* **Exercise objective**: Take every line from the entries below that includes the word "computer" and copy it.

━━━ Data listing

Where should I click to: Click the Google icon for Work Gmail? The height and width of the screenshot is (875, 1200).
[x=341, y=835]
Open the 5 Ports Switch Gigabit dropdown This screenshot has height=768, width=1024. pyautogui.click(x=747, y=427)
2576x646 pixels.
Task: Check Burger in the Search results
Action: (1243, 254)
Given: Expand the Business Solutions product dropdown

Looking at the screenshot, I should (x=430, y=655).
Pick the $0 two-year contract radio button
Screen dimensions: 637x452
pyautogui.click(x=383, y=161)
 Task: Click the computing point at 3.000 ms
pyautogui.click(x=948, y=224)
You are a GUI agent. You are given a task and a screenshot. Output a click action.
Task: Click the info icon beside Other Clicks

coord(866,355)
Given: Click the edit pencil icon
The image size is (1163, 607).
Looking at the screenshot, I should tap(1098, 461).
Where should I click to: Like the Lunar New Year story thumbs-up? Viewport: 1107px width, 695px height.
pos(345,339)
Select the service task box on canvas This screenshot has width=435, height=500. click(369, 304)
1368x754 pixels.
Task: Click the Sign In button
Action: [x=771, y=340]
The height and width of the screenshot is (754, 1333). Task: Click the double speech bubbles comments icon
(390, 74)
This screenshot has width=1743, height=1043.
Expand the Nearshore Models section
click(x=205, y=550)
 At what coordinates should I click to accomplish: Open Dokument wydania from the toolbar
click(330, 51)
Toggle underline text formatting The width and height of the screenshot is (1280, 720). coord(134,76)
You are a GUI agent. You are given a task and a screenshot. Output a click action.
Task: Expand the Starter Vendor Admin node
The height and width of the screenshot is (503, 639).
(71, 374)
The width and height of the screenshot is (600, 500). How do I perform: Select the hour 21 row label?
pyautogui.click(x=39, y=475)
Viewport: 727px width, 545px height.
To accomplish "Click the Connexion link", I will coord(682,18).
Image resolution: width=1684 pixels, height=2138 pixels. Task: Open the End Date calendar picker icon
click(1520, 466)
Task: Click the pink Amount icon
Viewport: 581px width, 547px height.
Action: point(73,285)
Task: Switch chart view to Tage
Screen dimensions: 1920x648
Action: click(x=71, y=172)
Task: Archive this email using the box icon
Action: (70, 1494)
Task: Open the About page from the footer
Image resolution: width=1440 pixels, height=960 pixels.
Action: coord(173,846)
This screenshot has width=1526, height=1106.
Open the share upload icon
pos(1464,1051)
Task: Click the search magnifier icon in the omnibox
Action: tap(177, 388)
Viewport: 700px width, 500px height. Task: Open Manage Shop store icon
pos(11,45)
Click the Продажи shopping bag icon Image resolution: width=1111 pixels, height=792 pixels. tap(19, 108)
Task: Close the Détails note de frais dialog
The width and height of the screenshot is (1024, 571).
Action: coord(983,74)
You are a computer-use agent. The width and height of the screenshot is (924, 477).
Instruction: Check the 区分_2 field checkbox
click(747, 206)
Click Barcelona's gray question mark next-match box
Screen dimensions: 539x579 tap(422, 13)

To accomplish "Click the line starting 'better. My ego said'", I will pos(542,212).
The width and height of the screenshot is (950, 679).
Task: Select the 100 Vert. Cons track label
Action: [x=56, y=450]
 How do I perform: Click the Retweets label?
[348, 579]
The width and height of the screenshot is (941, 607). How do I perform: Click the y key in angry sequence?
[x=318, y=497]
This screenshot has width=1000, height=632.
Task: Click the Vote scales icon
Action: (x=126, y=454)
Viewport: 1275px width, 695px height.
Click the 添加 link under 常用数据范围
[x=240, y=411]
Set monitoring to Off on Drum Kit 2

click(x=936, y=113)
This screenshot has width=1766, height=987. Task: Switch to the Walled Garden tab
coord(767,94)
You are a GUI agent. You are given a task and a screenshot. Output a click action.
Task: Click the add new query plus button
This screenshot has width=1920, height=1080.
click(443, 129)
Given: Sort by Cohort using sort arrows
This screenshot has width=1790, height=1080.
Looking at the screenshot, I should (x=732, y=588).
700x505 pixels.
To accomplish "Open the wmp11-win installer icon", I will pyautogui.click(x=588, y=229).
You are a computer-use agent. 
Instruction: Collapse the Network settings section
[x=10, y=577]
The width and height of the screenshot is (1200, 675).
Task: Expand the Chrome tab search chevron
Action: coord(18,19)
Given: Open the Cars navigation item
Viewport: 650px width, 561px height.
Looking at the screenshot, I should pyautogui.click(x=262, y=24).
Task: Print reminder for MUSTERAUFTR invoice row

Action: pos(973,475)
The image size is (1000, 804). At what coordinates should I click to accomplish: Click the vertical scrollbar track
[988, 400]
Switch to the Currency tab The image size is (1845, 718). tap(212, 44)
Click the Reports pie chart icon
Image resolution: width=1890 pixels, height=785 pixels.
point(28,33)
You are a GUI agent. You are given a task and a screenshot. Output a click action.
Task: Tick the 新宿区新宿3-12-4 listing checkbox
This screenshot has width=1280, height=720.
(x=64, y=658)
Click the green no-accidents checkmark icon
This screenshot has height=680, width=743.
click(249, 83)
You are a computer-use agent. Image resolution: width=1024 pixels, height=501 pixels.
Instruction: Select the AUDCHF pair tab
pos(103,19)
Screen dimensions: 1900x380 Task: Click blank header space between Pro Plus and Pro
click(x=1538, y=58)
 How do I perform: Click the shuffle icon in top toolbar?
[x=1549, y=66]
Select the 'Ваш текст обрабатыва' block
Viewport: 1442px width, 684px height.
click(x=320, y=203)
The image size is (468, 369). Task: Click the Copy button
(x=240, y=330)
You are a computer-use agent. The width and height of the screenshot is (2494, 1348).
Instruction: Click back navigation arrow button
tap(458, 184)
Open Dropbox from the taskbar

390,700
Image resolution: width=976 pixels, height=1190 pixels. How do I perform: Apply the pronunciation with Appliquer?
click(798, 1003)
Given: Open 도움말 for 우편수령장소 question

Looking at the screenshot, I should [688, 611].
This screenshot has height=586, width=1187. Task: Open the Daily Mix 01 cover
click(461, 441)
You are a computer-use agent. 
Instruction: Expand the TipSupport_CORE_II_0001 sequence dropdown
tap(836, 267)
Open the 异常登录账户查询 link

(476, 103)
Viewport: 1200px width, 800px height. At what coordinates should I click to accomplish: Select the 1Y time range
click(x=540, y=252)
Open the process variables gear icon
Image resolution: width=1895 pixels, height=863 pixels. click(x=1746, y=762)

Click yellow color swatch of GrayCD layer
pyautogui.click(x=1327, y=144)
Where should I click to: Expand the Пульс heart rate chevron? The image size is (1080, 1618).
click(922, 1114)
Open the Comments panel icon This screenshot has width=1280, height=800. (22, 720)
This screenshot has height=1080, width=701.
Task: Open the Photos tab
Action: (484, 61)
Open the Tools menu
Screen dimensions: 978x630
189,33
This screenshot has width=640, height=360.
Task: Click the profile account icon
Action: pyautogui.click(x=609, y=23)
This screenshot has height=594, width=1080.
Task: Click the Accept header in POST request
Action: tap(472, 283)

━━━━━━

* **Reply**:
You are a computer-use agent. The width and height of the screenshot is (924, 477).
You are a computer-use agent. 
You are a computer-use agent. Image resolution: width=1024 pixels, height=501 pixels.
You are a computer-use agent. The width and height of the screenshot is (2494, 1348).
You are a computer-use agent. 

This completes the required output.